A robust model should lose **less accuracy** on the transformed test set.


In [None]:
noaug_std_loss, noaug_std_acc = # TDDO : evaluate on standard test set
noaug_tr_loss,  noaug_tr_acc  = # TODO
aug_std_loss,   aug_std_acc   = # TODO
aug_tr_loss,    aug_tr_acc    = # TODO
print("=== Baseline CNN (no augmentation) ===")
print(f"Test (standard):    acc={noaug_std_acc:.3f}")
print(f"Test (transformed): acc={noaug_tr_acc:.3f}")
print()
print("=== CNN trained with augmentation ===")
print(f"Test (standard):    acc={aug_std_acc:.3f}")
print(f"Test (transformed): acc={aug_tr_acc:.3f}")


### Plot training curves (optional)

In [None]:
def plot_hist(hist, title):
    plt.figure(figsize=(10, 3))
    plt.plot(hist["train_acc"], label="train_acc")
    plt.plot(hist["val_acc"], label="test_std_acc")
    plt.title(title)
    plt.xlabel("epoch")
    plt.ylabel("accuracy")
    plt.legend()
    plt.show()

plot_hist(hist_noaug, "CNN (no augmentation)")
plot_hist(hist_aug, "CNN (with augmentation)")

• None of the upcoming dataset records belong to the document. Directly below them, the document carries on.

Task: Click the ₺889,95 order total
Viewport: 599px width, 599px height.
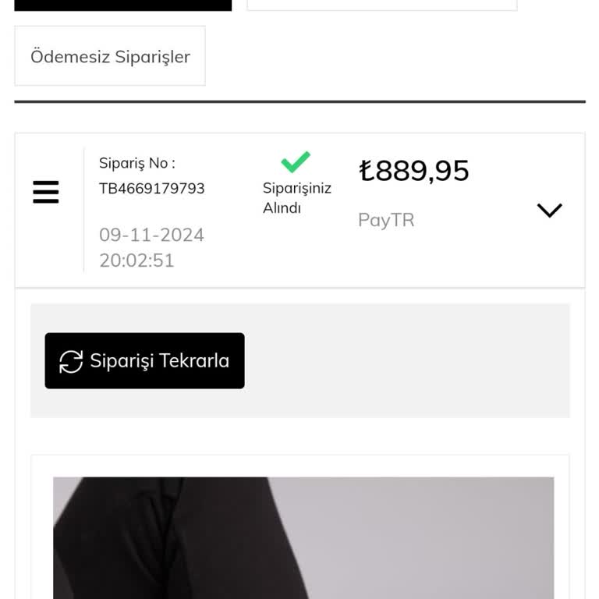Action: 413,170
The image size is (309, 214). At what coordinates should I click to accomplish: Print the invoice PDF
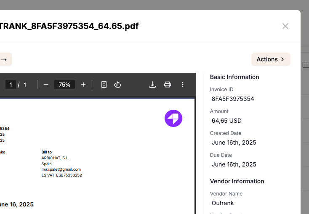tap(168, 85)
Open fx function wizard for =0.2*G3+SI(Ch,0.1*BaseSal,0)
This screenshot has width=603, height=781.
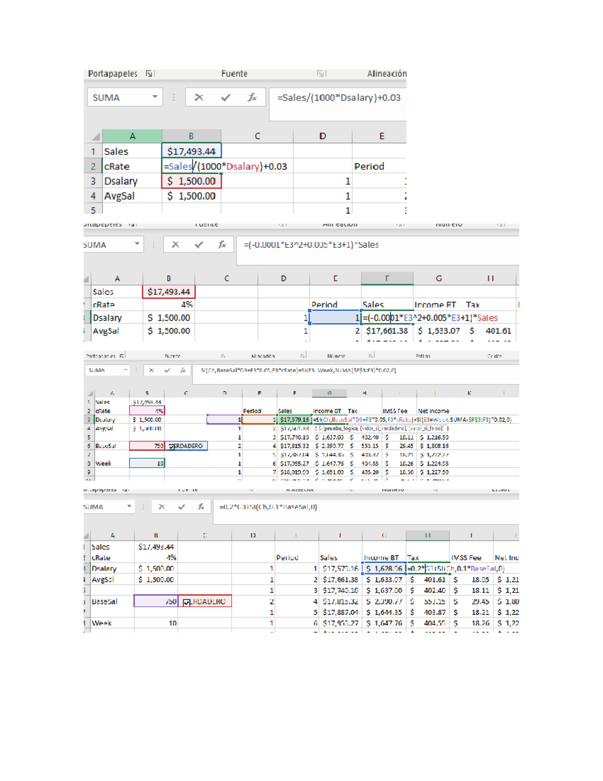pyautogui.click(x=200, y=507)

## 9) Visualizing CNN layers

We will look at:
1. **First-layer convolution filters** (weights of Conv1)
2. **Feature maps (activations)** for a single image

This helps you *see* what the CNN learns.


In [None]:
def show_conv1_filters(model, max_filters=16):
    conv1 = None
    for layer in model.features:
        if isinstance(layer, nn.Conv2d):
            conv1 = layer
            break
    W = conv1.weight.detach().cpu()  # (out_channels, in_channels, kH, kW)

    n = min(W.shape[0], max_filters)
    plt.figure(figsize=(10, 2))
    for i in range(n):
        plt.subplot(1, n, i+1)
        plt.imshow(W[i, 0], cmap="gray")
        plt.axis("off")
    plt.suptitle("Conv1 filters (learned 3×3 kernels)")
    plt.show()

show_conv1_filters(cnn_aug)


### Feature maps (activations)

We take **one test image**, pass it through the CNN, and visualize outputs after each convolution layer.


In [None]:
@torch.no_grad()
def get_activations(model, x):
    activations = []
    cur = x
    for layer in model.features:
        cur = layer(cur)
        if isinstance(layer, nn.Conv2d):
            activations.append(cur.detach().cpu())
    return activations

# One sample from the standard test set
img, label = test_std[0]
x = img.unsqueeze(0).to(device)

acts = get_activations(cnn_aug, x)

print("Label:", label)
print("Activation shapes:", [a.shape for a in acts])


In [None]:
def show_feature_maps(activation, title, max_maps=8):
    C = activation.shape[1]
    n = min(C, max_maps)
    plt.figure(figsize=(12, 2))
    for i in range(n):
        plt.subplot(1, n, i+1)
        plt.imshow(activation[0, i], cmap="gray")
        plt.axis("off")
    plt.suptitle(title)
    plt.show()

for idx, act in enumerate(acts, start=1):
    show_feature_maps(act, f"Feature maps after Conv layer {idx}", max_maps=8)


## 10) Final reflection 

1. Compare **standard test accuracy** vs **transformed test accuracy** for both models. What do you notice?
2. Why does augmentation help on the transformed test set?
3. Do we always expect augmentation to improve standard test accuracy? Why/why not?

**Conclusion:** In the next LAB(2), we will go deeper into CNN architectures, and you should see further accuracy improvements.